The third judge had three main reasons. First, the EPBC Act doesn’t create a duty-of-care relationship between the minister and children. Second, establishing a standard of care isn’t feasible as it would result in “incoherence” between the duty and the minister’s functions. Third, it’s not currently foreseeable that approving the coal mine extension would cause the children personal injury, as the law is understood.

The good news: climate science remains undisputed


In the original case, the judge made landmark rulings about the dangers of climate change, marking a significant moment in Australian climate litigation.

He found one million of today’s Australian children are expected to be hospitalised due to heat stress, they’ll experience substantial economic loss, and when they grow up the Great Barrier Reef and most eucalypt forests won’t exist.

According to the judge, this harm was “reasonably foreseeable”. This is important from a legal point of view, as courts have previously considered climate change to be speculative, and a future problem.

Luca Saunders, 16, Anjali Sharma, 17, Izzy Raj-Seppings, 15, and Ava Princi, 18, were among eight children behind the landmark court case. AAP Image/Dean Lewins

As part of her appeal, Sussan Ley argued that these findings, based on presented evidence, were incorrect and went beyond what was submitted to the court.

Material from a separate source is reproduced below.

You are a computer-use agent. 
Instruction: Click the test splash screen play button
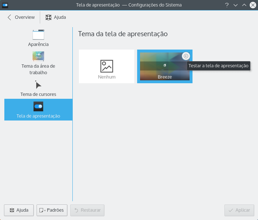click(186, 56)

Today, these arguments were unanimously rejected.

The federal court found all the minister’s criticisms on the evidence of climate change were unfounded and all of the primary judge’s findings were appropriate to be made. As Chief Justice Allsop concluded:
[B]y and large, the nature of the risks and the dangers from global warming, including the possible catastrophe that may engulf the world and humanity was not in dispute.
But while this reaffirms acceptance that climate science is unequivocal, it does nothing to prevent mounting climate change harms, most recently made clear by the devastating floods across NSW and Queensland.

Indeed, it only turns this responsibility back to the current federal government, which has policies increasingly at odds with what the science and concerned citizens say is needed.

Bucking the trend


This was a test case in Australian law, as it explored a novel legal argument. Its failure will likely put a dampener on innovative climate litigation in Australia.

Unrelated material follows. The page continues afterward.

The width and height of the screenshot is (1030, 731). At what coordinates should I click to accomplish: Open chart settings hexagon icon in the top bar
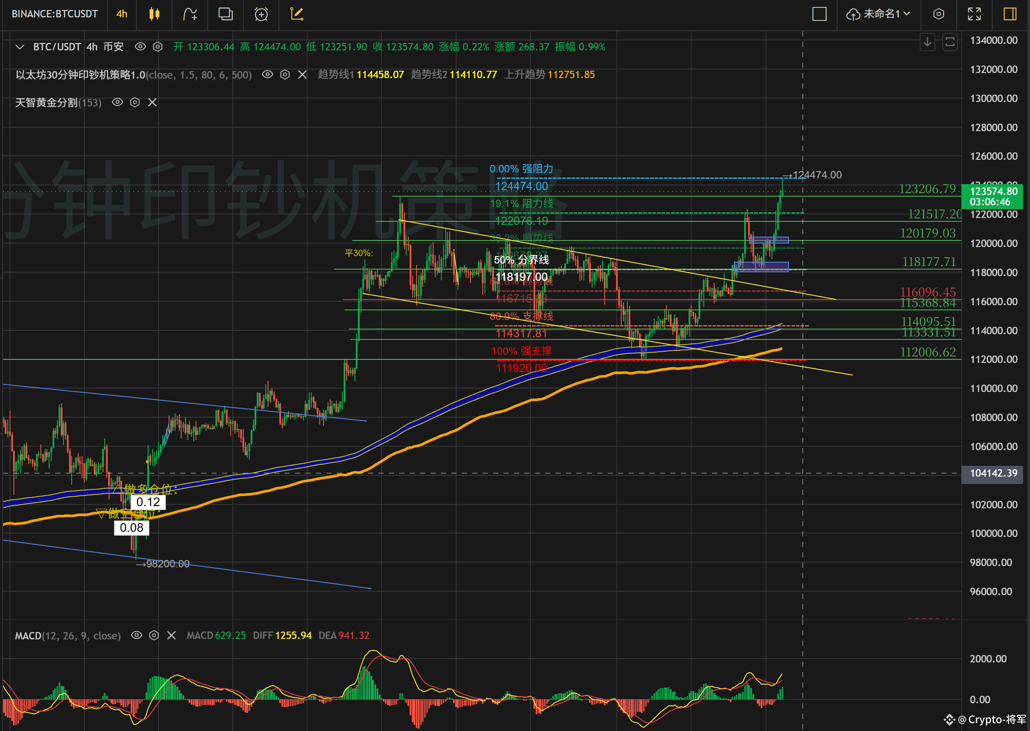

Today’s judgment asserts that the courts are limited in what they can do to address climate change. It goes against the trend of successful climate change court rulings overseas, and the widespread mobilisation across community groups, business and local governments for action.

Just last year, for example, we saw a court in The Hague order oil and gas giant Shell to reduce carbon dioxide emissions by 45% by 2030, relative to 2019 levels, and a German court ruling that the government’s climate goals were not strong enough.
Today’s federal court finding that dealing with coal mine emissions is for governments alone seemingly reimposes barriers to climate litigation in Australia, carefully dismantled by the previous two decades of climate change cases.

We’ve seen a number of landmark climate cases in Australia. This includes the Rocky Hill verdict where a judge rejected a new coal mine on climate grounds, and the Bushfire Survivors case where the court found the NSW government had a legal obligation to take meaningful action on climate change.

These brought the glimmer of hope that where the federal government fails to act, the courts will step in. Today’s ruling suggests this is no longer the case.

In the lead up to the Australian federal election, the appeal outcome emphasises the importance of changing government policy if we’re going to get better outcomes on climate change in this country. Climate change certainly will not wait – the fight for a safe climate future continues.